São medidas que visam, principalmente, a redução da dívida – para que caiba no orçamento da empresa – e a capitalização de crédito, como a liberação de recursos retidos ou depositados judicialmente em ações trabalhistas e tributárias e a regulamentação de empréstimos na forma de DIP (sigla para “Debtor In Possession”), que prevê vantagens ao fornecedor do crédito em relação aos demais credores.
Uma das principais novidades do projeto é estabelecer o fim do processo de recuperação judicial no momento da aprovação do plano, pela Assembleia-Geral de Credores. “É um binário: se teve o plano aprovado, é uma empresa recuperada, não precisa ficar em juízo por mais dois anos. Mas se ela não tiver recuperada, deve ser liquidada. E a liquidação é, muitas vezes, a venda”, diz Thomas Felsberg. Assim, segundo o advogado, evitaria-se um processo de falência – que leva em média 15 anos – e se conseguiria preservar os empregos, a organização produtiva e a arrecadação de impostos.

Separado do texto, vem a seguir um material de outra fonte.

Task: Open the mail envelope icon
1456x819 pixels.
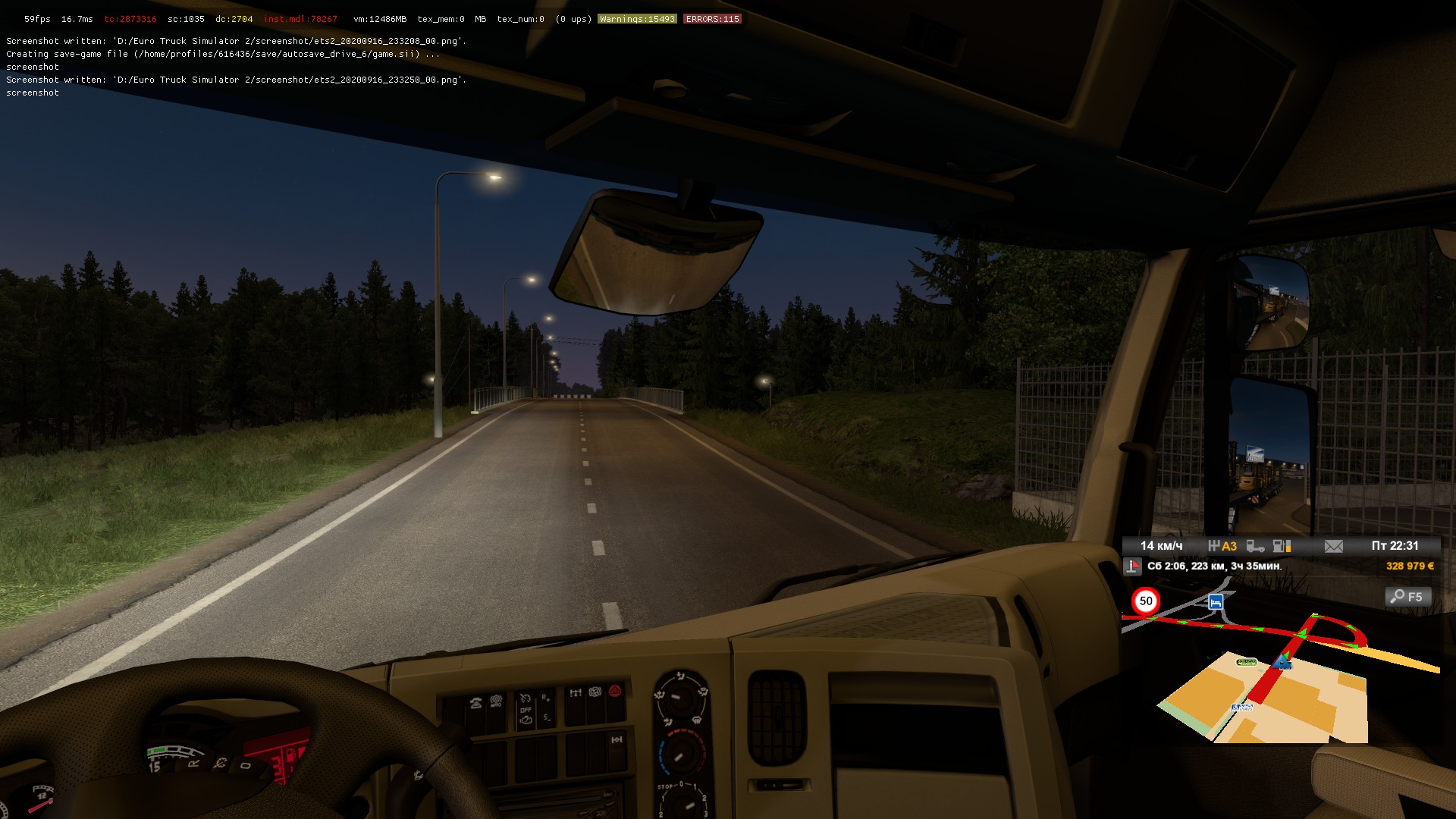Action: 1333,546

Sobre o prazo de 60 dias definido para a entrega da primeira minuta elaborada pelo grupo de trabalho do Ministério da Fazenda – considerado por alguns advogados como pequeno demais, levando-se em conta que a lei de 2005 começou a ser elaborada em 1993 -, Felsberg é categórico. “Se fosse por mim já teria aprovado ontem”, diz. “Passados quatro anos tem que editar a lei para corrigir o que não está funcionando. Nós estamos fazendo isso 11 anos depois da entrada em vigor dessa legislação.” Há uma preocupação do mercado com relação às garantias de natureza fiduciária – consideradas como ponto sensível às empresas em recuperação. Não há informações se o grupo de trabalho instituído pelo Ministério da Fazenda tocará no tema. Especialistas da área, no entanto, esperam mudan- ças. “Os bancos detém entre 80% e 90% do endividamento da média das empresas em recuperação judicial e nada disso entra no processo. Não faz sentido continuar como está”, afirma André Moraes, sócio do Antonelli Advogados.
O advogado diz que os bancos, para ficar de fora dos processos de recuperação, passaram a se cercar dessas garantias. Antes, estavam relacionadas somente ao financiamento de bens – até que houvesse a quitação. “Esse bem, que a empresa não conseguiria ter comprado sem o dinheiro do banco, é o que chamamos de alienação fiduciária originária e não está sujeita à recuperação.” Só que, segundo o advogado, depois da edição da lei de 2005, os bancos passaram a exigir a garantia de outras formas. Uma delas, diz, por meio de renegociação de linha de crédito. Os bancos têm exigido garantia para renegociar débitos. “Então hoje se tem garantia fiduciária de estoque, de equipamentos e até de recebíveis. Entra tudo, mesmo não tendo sido financiado pelo banco originalmente. É por isso que a lei deveria deixar mais clara a natureza das garantias que ficam de fora do processo de recuperação”, complementa o advogado André Moraes.